大事なものを
万が一、とでも思ったのだろうか、愛莉ちゃんは。もしも、人質に取られてるようじょが、自分の──
「……なにぼーっとしてるの、雄太。後を追うわよ」
「お、おう」
いかんせん予想だにしなかったので、反応が遅れてしまった。オカンにそう急かされ、慌てて愛莉ちゃんの後を追う。
「ひょっとすると、人質に取られてるのは……さっきの子供かしら?」
「いや、ゆきちゃんは俺のアパートに連れてって寝かせたから、おそらく人質にはなってないと思う」
「そうなの?」
「うん」
俺の後をついてきたオカンも、駆けながら愛莉ちゃんと同じ心配をしているようだった。が、それを俺がはっきりと否定したことで、安心した顔を見せる。
「そっか。ならよかったわ。ねえ、雄太」
「ん?」
「血のつながらない娘だからこそ、恥ずかしくないように厳しく育てる親と。血のつながらない娘だから、やさしく育ててくれなかったと思っちゃう娘。どっちが間違ってると思う?」
「……」
そんなん即答できるか。いや、それが何を意味するのかは分かったけど。
つまり、愛莉ちゃんの過去の家庭環境のこと言ってるんだろうな。義理の親と娘の、すれ違い。
なるほど、それで血のつながりがないと分かったとき、愛莉ちゃんはグレたわけか。
しかし、今の久美さんは厳しそうには見えない。おそらく過去の自分の教育方針を反省しているんだろう。
ゆきちゃんがわがままいわない、って謝ってきたときに久美さんが見せた涙は、そんなところからも来ていたのかな。

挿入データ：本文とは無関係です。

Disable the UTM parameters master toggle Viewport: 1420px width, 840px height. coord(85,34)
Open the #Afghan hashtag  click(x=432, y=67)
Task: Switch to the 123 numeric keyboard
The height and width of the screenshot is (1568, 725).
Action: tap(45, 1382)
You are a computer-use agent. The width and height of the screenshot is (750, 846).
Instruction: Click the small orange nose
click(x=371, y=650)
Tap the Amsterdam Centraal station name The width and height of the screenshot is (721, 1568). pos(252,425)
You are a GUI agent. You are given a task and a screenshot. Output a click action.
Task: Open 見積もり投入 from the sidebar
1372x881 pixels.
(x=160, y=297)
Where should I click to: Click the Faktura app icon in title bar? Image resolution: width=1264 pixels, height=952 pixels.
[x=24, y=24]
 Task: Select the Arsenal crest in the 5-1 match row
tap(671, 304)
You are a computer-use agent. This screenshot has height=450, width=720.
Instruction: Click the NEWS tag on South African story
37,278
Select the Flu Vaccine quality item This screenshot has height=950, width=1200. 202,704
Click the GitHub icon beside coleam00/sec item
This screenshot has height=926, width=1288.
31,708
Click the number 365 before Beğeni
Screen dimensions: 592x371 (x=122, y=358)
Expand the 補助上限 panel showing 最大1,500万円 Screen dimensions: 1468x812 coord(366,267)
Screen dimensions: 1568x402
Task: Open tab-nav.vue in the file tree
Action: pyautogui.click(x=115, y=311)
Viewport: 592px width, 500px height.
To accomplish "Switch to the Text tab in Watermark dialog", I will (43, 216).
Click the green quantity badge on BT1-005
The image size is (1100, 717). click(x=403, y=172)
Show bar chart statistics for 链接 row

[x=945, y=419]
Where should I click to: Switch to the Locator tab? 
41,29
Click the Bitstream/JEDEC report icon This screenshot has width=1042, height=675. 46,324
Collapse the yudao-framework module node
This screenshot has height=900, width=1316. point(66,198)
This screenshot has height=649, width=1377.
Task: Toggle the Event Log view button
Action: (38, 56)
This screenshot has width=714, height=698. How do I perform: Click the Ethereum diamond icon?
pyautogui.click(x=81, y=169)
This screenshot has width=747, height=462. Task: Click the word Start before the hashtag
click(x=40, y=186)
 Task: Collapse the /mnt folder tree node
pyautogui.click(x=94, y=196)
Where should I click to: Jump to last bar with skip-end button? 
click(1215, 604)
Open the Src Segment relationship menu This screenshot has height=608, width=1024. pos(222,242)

「まあ、それはそれとしても。今まで自分の周りにあった愛情を全否定してきたアイちゃんが、自分の持っている愛情に気づいた。いいことじゃないの」
「……なのかな」
「そういう時は背中を押してあげるのが、いい男ってもんよ」
そういってオカンはやさしく笑う。勝てねえわ。
ま、でも。愛莉ちゃん、なんだかんだいってもゆきちゃんのことを心配してるんだな。血は水よりも濃いはずだし、親の愛情ってやつを信じてあげたくはなる。
さて、念のため、一応確認。
俺はすぐに追いついた愛莉ちゃんの腕を強引につかむ。
「きゃっ!?」
「おちついて愛莉ちゃん」
「落ち着いていられるわけないじゃない! 他人事だと思って!!」
後ろにのめったまま感情のままに叫ぶ愛莉ちゃんの言葉が荒々しい。
「だいじょうぶ、ゆきちゃんは俺の部屋でぐっすり寝てるはずだから、ここにはいないよ」
「ほんと!? ほんとなの!?」
「こんなことで嘘は言わない。だから落ち着こう、ね?」
俺が務めて優しくそういうと、愛莉ちゃんはほっとしたようにその場でへたへたとなって地面に座り込んでしまった。
俺はつかんだ腕ははなさずに、愛莉ちゃんへ尋ねる。
「なんだかんだいっても、ゆきちゃんのことは大事なんだね」
「……」
「違うの?」
「……大事だと思えるように、なりたい」
「ん?」
「雄太くんへの気持ちを大事にしなかったときから、わたしの生き方はおかしくなった自覚はあるの。だから、まず始まりの、雄太くんへの気持ちを思い出すことから始めようと思った。そうすれば、いままで気づかなかった、ううん、気づかないふりをしていた気持ちも、また拾いなおせるかなって」
「……」
「そういう自分に……なりたい」
ここまで変わるか。即堕ち2コマのような変わり方だな。オカンと何を話したのかはくわしく知りたいところだが。
「そっか。がんばれ」
言われた通り、とりあえず、愛莉ちゃんの背中を軽く押しておこう。
……
いや待てよ。
てことは、愛莉ちゃんは俺のこと……?
これ、立てこもり事件レベルでめんどくさい事案にならなければいいけどな。